DOI: 10.15227/orgsyn.043.0049

p-HYDROXYPHENYLPYRUVIC ACID

[Pyruvic acid, p-hydroxyphenyl-]

Submitted by Gerhard Billek¹

Checked by Max Tishler and Arthur J. Zambito.

1. Procedure

A. 5-(p-Hydroxybenzal)hydantoin. An intimate mixture of 6.11 g. (0.050 mole) of p-hydroxybenzaldehyde (Note 1) and 5.5 g. (0.055 mole) of hydantoin (Note 2) is placed in a 250-ml. round-bottomed flask. Dry piperidine (10 ml.) is added, a reflux condenser protected by a calcium chloride tube is fitted to the flask, and the flask is immersed in an oil bath so that the level of the reaction mixture is the same as the oil level of the bath. The oil bath is heated slowly to 130° and is held at this temperature for 30 minutes; foaming and gentle boiling occur. The reaction mixture is cooled, and 200 ml. of water at about 60° is added. The contents of the flask are stirred by means of a glass rod until a clear red solution is obtained (Note 3). Any traces of tarry material are removed by filtration. The solution is cooled to room temperature, transferred to an Erlenmeyer flask, and acidified by dropwise addition of 20 ml. of 12N hydrochloric acid. The mixture stands at room temperature a few hours, and then the yellow precipitate of 5-(p-hydroxybenzal)hydantoin is collected on a Büchner funnel and washed thoroughly with cold water (Note 4). After being dried in a vacuum desiccator over potassium hydroxide, the crude hydantoin weighs 8.5–8.8 g. (83–86%). It melts at 310–315° (dec.) and is sufficiently pure for the next step and other preparative purposes (Note 5).
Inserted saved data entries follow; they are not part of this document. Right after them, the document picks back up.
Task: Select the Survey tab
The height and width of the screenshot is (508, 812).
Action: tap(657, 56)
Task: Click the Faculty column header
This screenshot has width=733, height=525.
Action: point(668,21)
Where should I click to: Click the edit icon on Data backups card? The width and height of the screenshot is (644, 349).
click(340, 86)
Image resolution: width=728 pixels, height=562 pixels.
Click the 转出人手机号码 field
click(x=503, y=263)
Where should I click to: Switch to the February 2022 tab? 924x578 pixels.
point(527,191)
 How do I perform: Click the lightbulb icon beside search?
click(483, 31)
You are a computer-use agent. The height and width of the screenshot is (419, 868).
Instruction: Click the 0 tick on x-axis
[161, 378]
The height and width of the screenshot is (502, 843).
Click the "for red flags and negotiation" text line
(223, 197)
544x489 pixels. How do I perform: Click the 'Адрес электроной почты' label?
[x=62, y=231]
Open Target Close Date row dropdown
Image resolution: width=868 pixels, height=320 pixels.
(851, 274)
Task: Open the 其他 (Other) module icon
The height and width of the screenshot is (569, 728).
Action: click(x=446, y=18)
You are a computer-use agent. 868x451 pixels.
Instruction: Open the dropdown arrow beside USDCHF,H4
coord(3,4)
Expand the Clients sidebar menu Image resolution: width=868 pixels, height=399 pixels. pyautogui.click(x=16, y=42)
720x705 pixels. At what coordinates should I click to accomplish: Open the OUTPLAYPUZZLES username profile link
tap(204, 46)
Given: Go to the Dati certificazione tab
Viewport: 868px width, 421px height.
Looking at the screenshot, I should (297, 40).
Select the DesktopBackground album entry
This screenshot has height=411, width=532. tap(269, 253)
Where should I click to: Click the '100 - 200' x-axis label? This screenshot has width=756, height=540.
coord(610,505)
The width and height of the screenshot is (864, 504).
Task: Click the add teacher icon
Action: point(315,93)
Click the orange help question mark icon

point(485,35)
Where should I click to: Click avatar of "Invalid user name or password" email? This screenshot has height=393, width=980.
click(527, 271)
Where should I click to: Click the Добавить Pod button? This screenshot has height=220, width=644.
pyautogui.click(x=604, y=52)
B. p-Hydroxyphenylpyruvic acid. Crude 5-(p-hydroxybenzal)hydantoin (8.5 g., 0.042 mole) and a few chips of porous plate are placed in a 500-ml., three-necked, round-bottomed flask fitted with a reflux condenser, a dropping funnel, and a gas-inlet tube (Note 6). A slow stream of oxygen-free nitrogen (Note 7) is introduced. As soon as the air has been swept out of the apparatus, 240 ml. of 20% aqueous sodium hydroxide solution (w/v) is added through the dropping funnel. The mixture is boiled for 3 hours in an oil bath at 170–180° (Note 8). The 5-(p-hydroxybenzal)hydantoin dissolves rapidly, and a clear orange solution is obtained that becomes less deeply colored during the reaction. The reaction mixture is cooled by replacing the oil bath by a bath of cold water. Without interrupting the stream of nitrogen, 100 ml. of 12N hydrochloric acid is added through the dropping funnel at such a rate that foaming and heating of the mixture are not excessive. The flask is disconnected, and 5 g. of sodium bicarbonate is dissolved in the mixture (Note 9).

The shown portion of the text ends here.